Te li spazzolai facendoti sedere sul water e li fissai all’indietro con un pò di lacca.
Tu ti alzasti e ti guardasti allo specchio «Sembro Alex Turner» sorridesti quasi.
Sorrisi io al posto tuo, «Però Alex non ha la barba» dissi io «Vieni qua che la togliamo».
Ci tenevo a te,come se fossi il mio bambino,ti curavo in ogni dettaglio.
E guardavo i tuoi occhioni neri fissarmi e pensare.
Chissà che pensavi in quei momenti di me.

Cosi mi ritrovai con un rasoio in mano non puntato contro me stessa ma contro il tuo viso.
Non eri molto barbuto,credo perchè ancora dovevi crescere,eri all’inizio dell’adolescenza.
Eppure quella barbetta e quei baffetti alla Hitler sul tuo viso stavano cosi male che mi piaceva spesso ripulirti da quei peli che ancora non si addicevano al tuo viso,alla tua persona.
Passai una mano bagnata sul tuo mento,e poi ci spruzzai quella schiuma bianca che usate voi maschi per farvi la barba.
La spalmai con le dita e iniziai a rasarti cosi come avevo visto tante volte mio padre fare.
Le migliori conversazioni con mio padre le ho avute mentre lui si faceva la barba.
Con te non parlavamo mai invece.
Tu chiudevi gli occhi,come se avessi paura che ti facessi del male.
Ed io mi arrogavo di essere una barbiera professionista.
Ti ripulii alla perfezione quella mattina e dopo averti sciacquato il viso ti dissi «Ecco,adesso sembri proprio Alex!».
Tu ti guardasti di profilo nello specchio,poi abbassasti il capo.
Non ne eri tanto sicuro.
«Aspetta là!» «La crema!» gridai correndo verso lo scaffale della roba da bagno.
Dato che la tua pelle era sensibile e che quell’unica prima volta che ti avevo spruzzato il dopobarba ti era diventata a chiazze come la Pimpa,avevamo provveduto a comprare una crema delicata.
Te la massaggiai sul viso e poi ti diedi uno schiaffetto affettuoso «Pronto!».
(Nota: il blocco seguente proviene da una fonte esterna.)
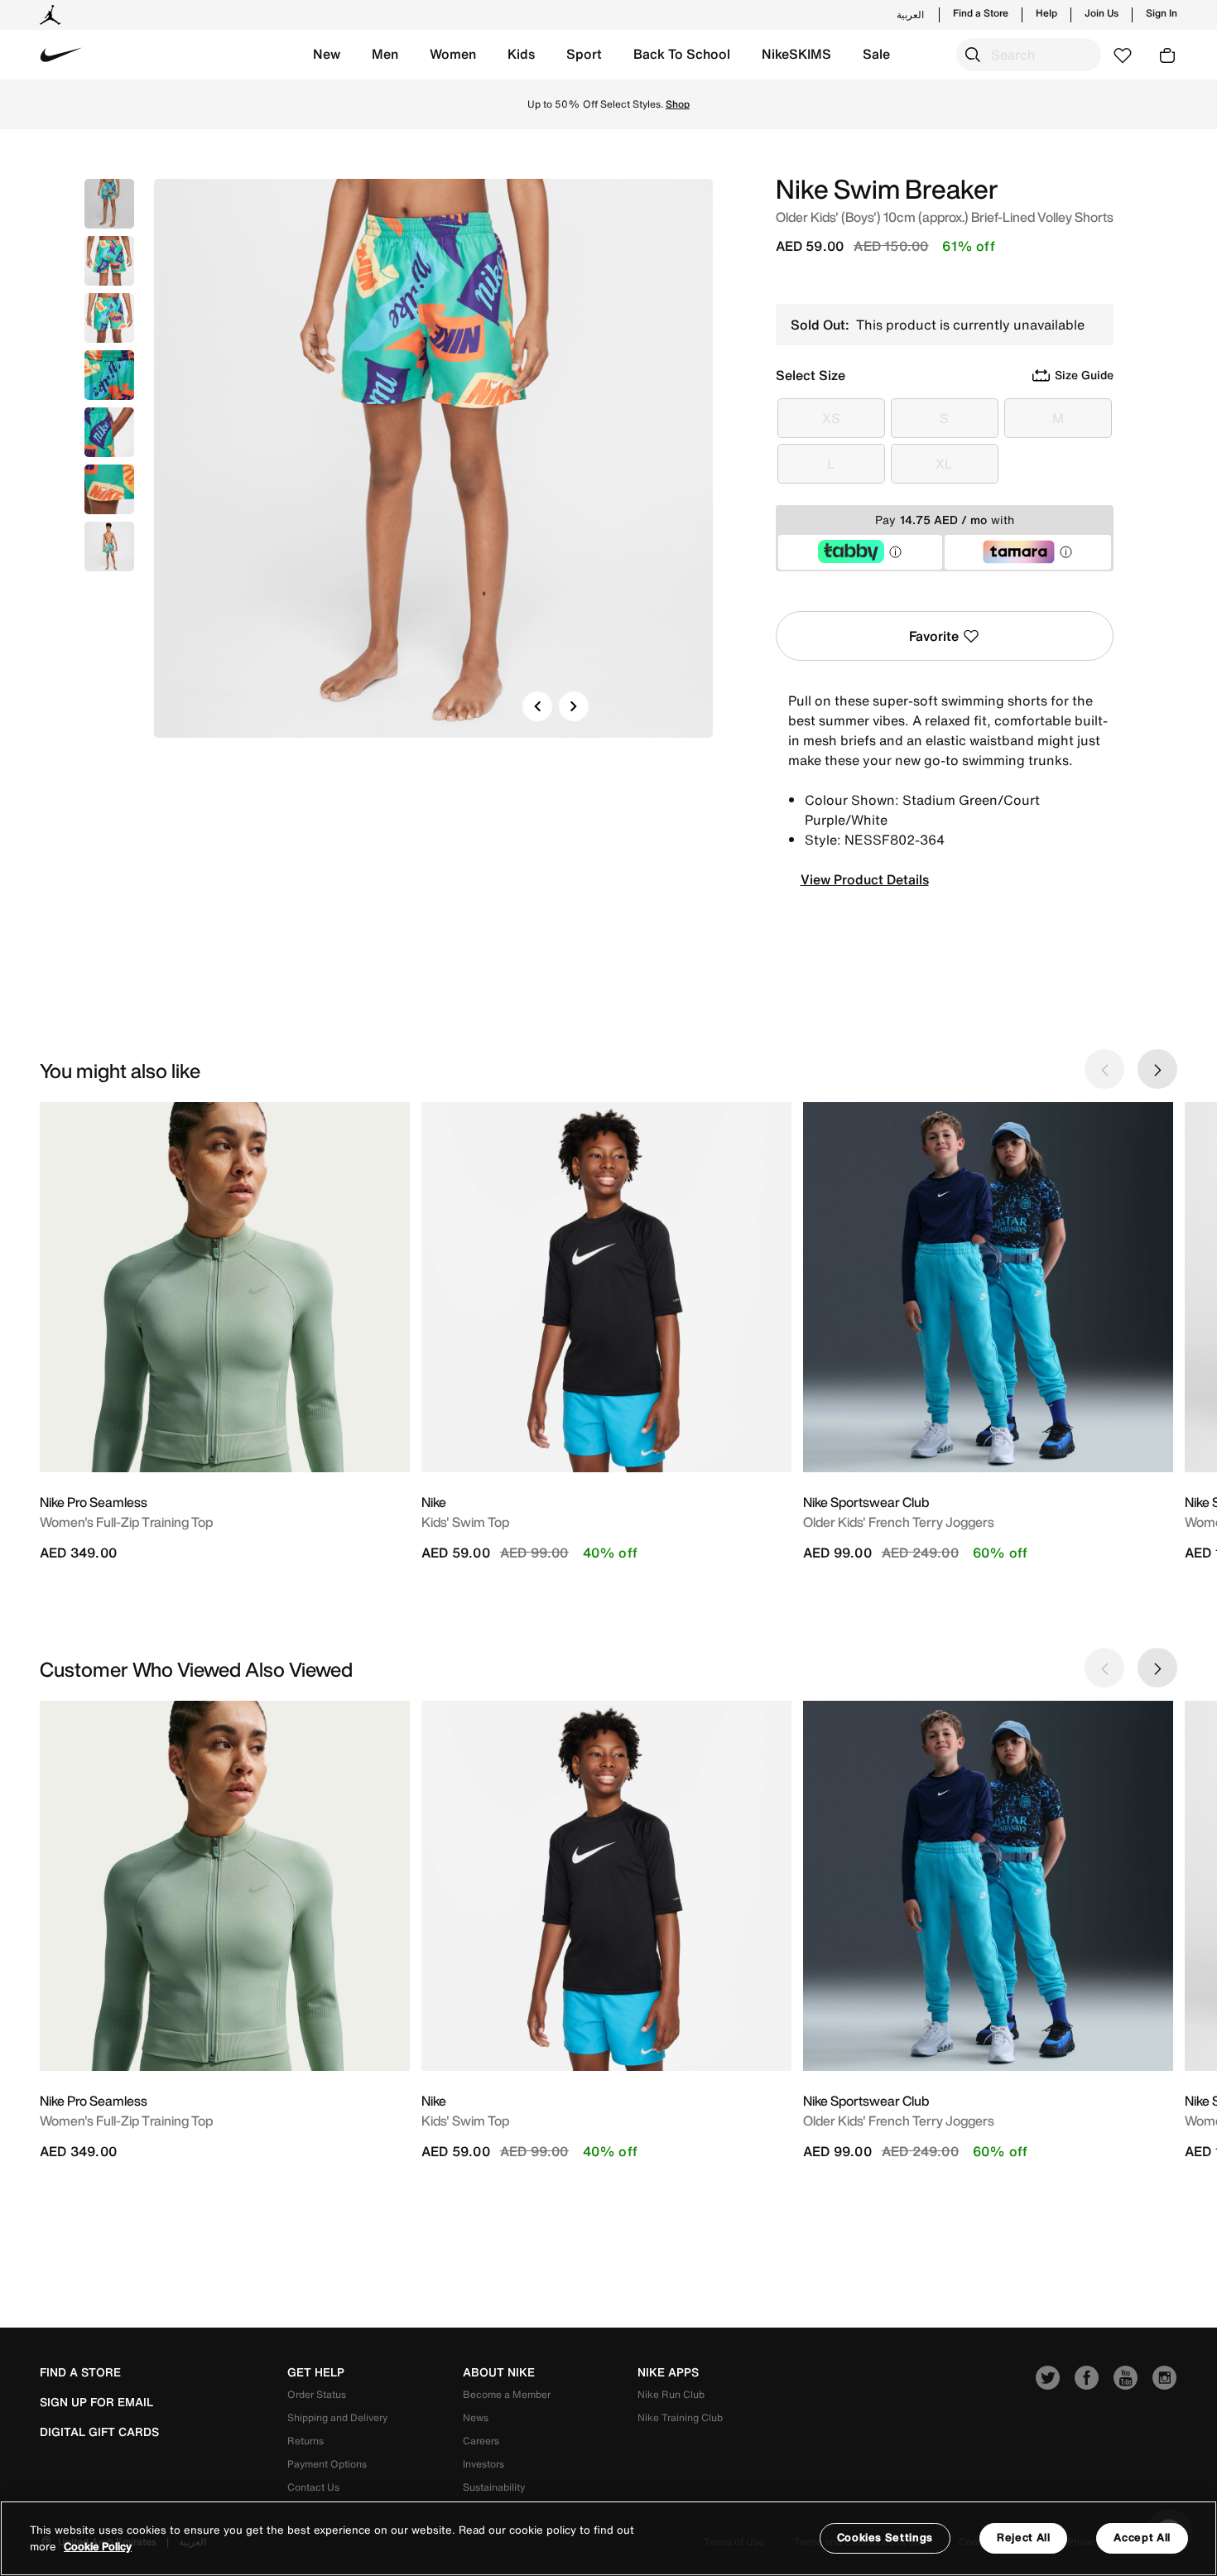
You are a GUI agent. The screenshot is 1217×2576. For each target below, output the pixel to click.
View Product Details (865, 879)
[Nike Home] (61, 54)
Non dimenticherò mai l’odore di quella crema.
Eppure non ne ricordo nemmeno il nome.
Alcune cose la mia memoria le vuole tenere a sè per sempre.
Altre le ha rimosse,come se fossero superflue.
Ho paura,ho paura di dimenticare.
Ma ogni tanto,queste cose tornano alla mente.
Come questa mattina,mi è tornata alla memoria cosi,per caso.

Quell’odore,quella mattina,la nostra vita.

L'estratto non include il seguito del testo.